The text for “The Celebrated Jumping Frog of Calaveras County” is taken from The Celebrated Jumping Frog of Calaveras County and Other Sketches (New York: C. H. Webb Publisher, 1867). “How I Edited an Agricultural Journal Once” was first published in the Galaxy for July, 1870, the source for the text printed here. “An Encounter with an Interviewer” first appeared in the volume Lotus Leaves, edited by John Brougham and John Elderkin (Boston: William F. Gill and Co., 1875), the source for the text printed here. “A True Story, Repeated Word for Word as I Heard It” first appeared in Atlantic Monthly for November, 1874, the source of the text printed here.

The texts for the following selections were derived from the first American edition published by The American Publishing Company of Hartford, Connecticut: “The Sea of Galilee” and “At the Tomb of Adam” are from The Innocents Abroad (1869). The texts for “The Story of the Old Ram,” “Buck Fanshaw’s Funeral,” and “Letters from Greeley” are from Roughing It (1872). The text for “Colonel Sellers Entertains Washington Hawkins” is from The Gilded Age (1873) which was jointly written with Charles Dudley Warner. The texts for “Jim Baker’s Blue-Jay Yarn” and “The Hair Trunk” are taken from A Tramp Abroad (1880). The text for “Pudd’nhead Wilson’s Calendar” is from The Tragedy of Pudd’nhead Wilson and the Comedy Those Extraordinary Twins (1894). The texts for “Pudd’nhead Wilson’s New Calendar” and “Decimating the Savages” are from the first American edition of Following the Equator (1897).

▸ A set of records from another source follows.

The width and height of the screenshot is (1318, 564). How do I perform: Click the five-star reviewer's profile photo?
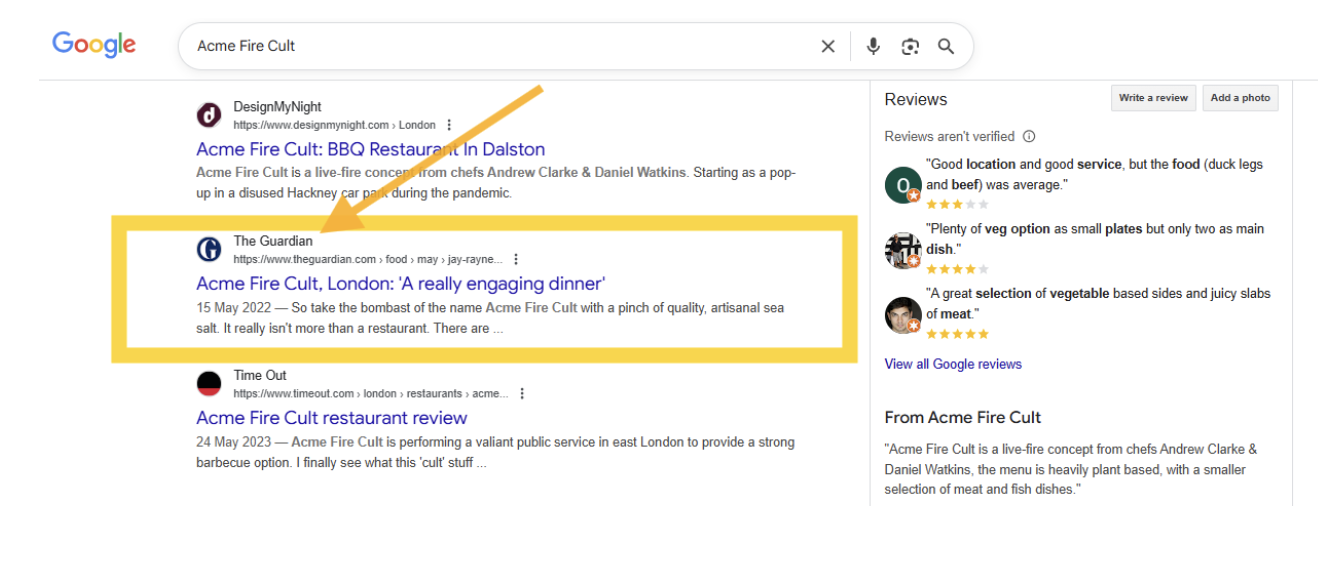pyautogui.click(x=902, y=315)
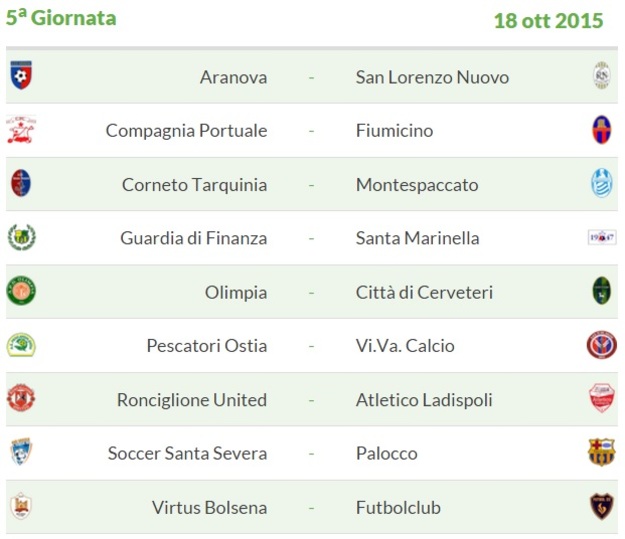This screenshot has width=625, height=539.
Task: Click the San Lorenzo Nuovo crest icon
Action: point(601,75)
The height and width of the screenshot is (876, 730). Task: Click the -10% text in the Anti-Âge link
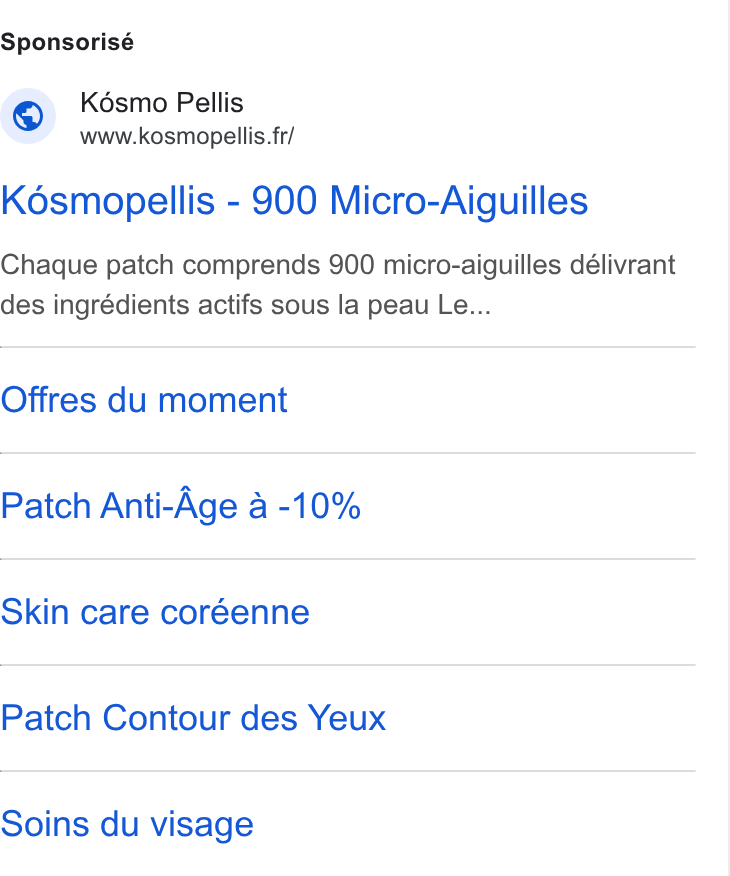(319, 507)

“A Boy’s Ambition,” “Perplexing Lessons,” and “Continued Perplexities” first appeared in “Old Times on the Mississippi,” serialized in the Atlantic Monthly from January to August, 1875; they were later included as Chapters 4, 8, and 9 of Life on the Mississippi. The texts for these selections, along with “The River and Its History,” “Sunrise on the River,” and “The House Beautiful,” are taken from the first American edition of Life on the Mississippi (Boston: James R. Osgood and Company, 1883).

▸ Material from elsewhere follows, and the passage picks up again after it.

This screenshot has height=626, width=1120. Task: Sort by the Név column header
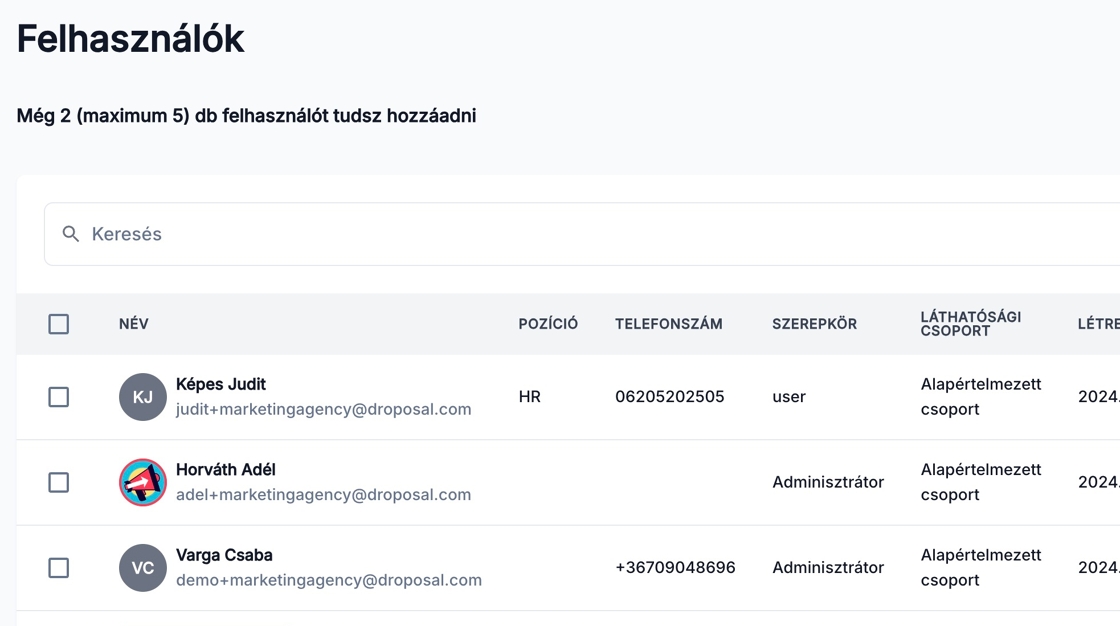134,324
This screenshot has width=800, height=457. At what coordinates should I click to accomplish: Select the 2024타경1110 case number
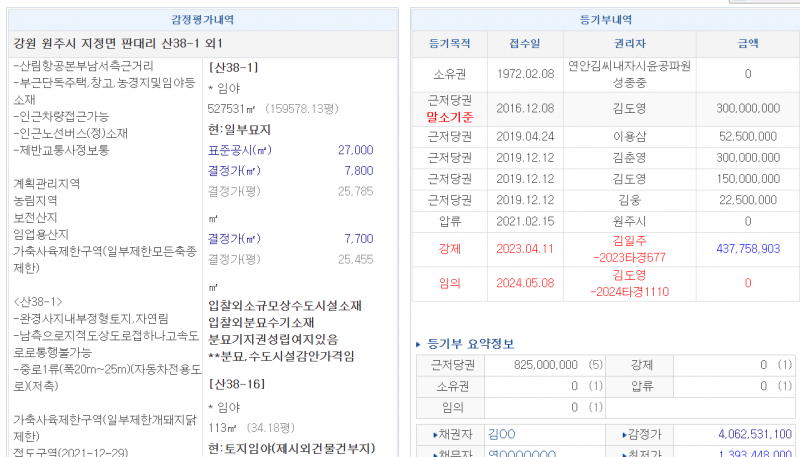(629, 291)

The text for Adventures of Huckleberry Finn, with one notable exception, derives from the first American edition of the novel (New York: Charles L. Webster & Company, 1885). Following the example of Bernard DeVoto’s Portable Mark Twain, the “raftsmen episode,” first published in Chapter 3 of Life on the Mississippi, but originally intended as part of the novel, has been restored as part of Chapter 16 of Huckleberry Finn.

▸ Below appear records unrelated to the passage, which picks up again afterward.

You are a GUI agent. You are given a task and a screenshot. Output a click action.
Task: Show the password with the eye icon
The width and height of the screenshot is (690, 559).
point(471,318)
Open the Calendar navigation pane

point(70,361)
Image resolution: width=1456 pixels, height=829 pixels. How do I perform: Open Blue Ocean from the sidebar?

“The Private History of a Campaign That Failed” was first published in the Century Magazine, December, 1885 and is the source for this text. The texts for “The Yankee in Search of Adventure” and “The Holy Fountain” are from the first American edition of A Connecticut Yankee in King Arthur’s Court (New York: Charles L. Webster & Company, 1889).

Mark Twain wrote “Extracts from Adam’s Diary” in 1892 and asked his business manager, Fred Hall, to place it in either Cosmopolitan or Century magazine.